The stuff works for me and works big time. I am unquestionably better than I was a year ago, six months, even three. I have been using it for 12 weeks now and have dropped the selegeline and my blood pressure meds both. BP was 126/75 today and never went below 130/90 on the meds. I am functioning an order of magnitude better than I was when I began. The only negative I have found is that I have to watch about taking too much because of dykinesias but paying attention is all that requires. Now rather than hijack the thread, I suggest that this move to the thread I have been using for it or PM me, but those who are having such a rough time, think about it. This is about as plain as I can be without slipping into legal jeporady about medical advice.

Now I will shut up.

So – DBS – it’s a hot topic. It’s a scary subject. Should it be done early? Should we wait? If we wait – what are we waiting for? Despite a long battle, I doubt that GDNF will be available in my lifetime – at least not from Amgen. And that is a tragedy for all of us.

An acquaintance had DBS surgery early – very early – so early and so many years ago that it wasn’t even approved by Medicare yet. And she felt so strongly that it was the right decision for her that she paid for the surgery out of pocket. Now after many years, she is on a miniscule dose of an agonist – and that’s all. DBS is her medicine. She is happy with her choice. And she made her choice at a time when DBS was reserved for the most advanced pwp.

Times have changed. I had a long talk with a neurologist who now believes that DBS should be done earlier rather than later – and the sooner the better. And he knows his subject well – he has had the surgery done on himself. DBS is his only “med” – he needs no other.

This doctor recommended I have DBS now. I shook my head in disbelief – and I told him I’m only at stage 1-2 – and I told him I wasn’t ready. He said it would be good to have it done early because it relieves stress on the brain. I still said no – I wouldn’t sign up for DBS now, that I was saving myself for a clinical trial. He stopped then, looked me in the eyes, and agreed that someone needed to do that.
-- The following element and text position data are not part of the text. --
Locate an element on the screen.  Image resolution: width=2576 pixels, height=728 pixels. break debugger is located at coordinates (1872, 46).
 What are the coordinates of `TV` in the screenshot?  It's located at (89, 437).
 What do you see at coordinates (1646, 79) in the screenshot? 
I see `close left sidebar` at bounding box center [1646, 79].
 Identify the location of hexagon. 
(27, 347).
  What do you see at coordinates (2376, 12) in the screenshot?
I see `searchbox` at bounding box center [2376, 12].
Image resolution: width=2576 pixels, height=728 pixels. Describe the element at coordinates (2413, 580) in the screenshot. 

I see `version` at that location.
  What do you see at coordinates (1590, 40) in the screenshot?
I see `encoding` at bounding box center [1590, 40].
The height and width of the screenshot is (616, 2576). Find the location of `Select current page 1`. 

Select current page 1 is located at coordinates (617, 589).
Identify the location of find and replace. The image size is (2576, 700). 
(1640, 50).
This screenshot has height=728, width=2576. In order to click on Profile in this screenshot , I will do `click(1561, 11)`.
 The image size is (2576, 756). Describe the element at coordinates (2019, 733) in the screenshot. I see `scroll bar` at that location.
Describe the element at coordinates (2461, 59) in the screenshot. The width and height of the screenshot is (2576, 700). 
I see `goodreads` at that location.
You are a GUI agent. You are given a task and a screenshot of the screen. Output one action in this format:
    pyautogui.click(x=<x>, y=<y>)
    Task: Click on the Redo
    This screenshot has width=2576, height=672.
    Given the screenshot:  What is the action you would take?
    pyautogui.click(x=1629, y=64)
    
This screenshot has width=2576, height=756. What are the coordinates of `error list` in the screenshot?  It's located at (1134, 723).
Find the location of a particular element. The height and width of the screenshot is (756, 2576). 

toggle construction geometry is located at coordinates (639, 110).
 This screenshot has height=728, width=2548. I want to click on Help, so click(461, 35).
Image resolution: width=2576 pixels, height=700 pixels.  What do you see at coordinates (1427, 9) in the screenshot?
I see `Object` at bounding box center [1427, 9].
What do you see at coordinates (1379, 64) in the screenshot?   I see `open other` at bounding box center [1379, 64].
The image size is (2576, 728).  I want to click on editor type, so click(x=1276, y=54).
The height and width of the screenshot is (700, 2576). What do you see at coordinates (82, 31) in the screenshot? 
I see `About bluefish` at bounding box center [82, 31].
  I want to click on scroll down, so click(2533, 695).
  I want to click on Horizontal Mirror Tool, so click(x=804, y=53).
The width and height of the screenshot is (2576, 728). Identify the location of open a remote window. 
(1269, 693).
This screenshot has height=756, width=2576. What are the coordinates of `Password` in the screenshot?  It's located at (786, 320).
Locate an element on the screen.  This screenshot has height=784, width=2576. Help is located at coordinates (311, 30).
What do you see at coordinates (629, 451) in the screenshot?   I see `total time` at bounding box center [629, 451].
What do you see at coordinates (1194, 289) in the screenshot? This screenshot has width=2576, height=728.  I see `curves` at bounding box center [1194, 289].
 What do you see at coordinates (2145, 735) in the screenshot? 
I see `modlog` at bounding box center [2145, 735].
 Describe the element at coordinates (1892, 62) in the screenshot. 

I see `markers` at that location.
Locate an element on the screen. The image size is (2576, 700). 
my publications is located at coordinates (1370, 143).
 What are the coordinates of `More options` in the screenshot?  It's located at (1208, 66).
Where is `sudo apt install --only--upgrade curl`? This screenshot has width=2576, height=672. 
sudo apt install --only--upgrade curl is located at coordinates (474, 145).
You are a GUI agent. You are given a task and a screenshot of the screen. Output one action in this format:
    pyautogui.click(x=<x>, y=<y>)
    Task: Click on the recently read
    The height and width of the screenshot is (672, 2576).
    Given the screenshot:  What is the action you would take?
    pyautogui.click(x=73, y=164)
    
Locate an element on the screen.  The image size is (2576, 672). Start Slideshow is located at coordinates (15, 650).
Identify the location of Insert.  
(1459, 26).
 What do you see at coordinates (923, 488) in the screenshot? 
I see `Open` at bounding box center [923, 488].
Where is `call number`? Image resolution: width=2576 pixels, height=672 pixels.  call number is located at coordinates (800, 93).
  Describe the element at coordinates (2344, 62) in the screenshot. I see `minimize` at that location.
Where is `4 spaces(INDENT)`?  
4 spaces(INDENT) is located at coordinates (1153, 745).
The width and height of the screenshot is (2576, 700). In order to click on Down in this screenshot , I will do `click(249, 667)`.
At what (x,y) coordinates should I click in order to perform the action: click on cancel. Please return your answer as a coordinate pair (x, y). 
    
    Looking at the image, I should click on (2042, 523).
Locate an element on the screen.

But imagine that you have advanced PD and a doctor (a doctor who again has had DBS surgery on himself) heard you describe all your symptoms and then told you he truly believed DBS would help you. You still say no to DBS. What else is there? You considered clinical trials, but decided the ones available were not right for you. What is left? To tough it out? To suffer silently? Why continue to suffer when DBS may help?

And no I’m not at advanced PD yet. But I can’t help wondering at the choices we make. Chasmo – you make a great case for having DBS or at least carefully considering it. CS – you have carefully thought things out and DBS is not for you. So in 5-10 years what will I think? What choices will I have made? I won’t know until then. But until then I’ll be thinking of you all, and keep considering my options carefully.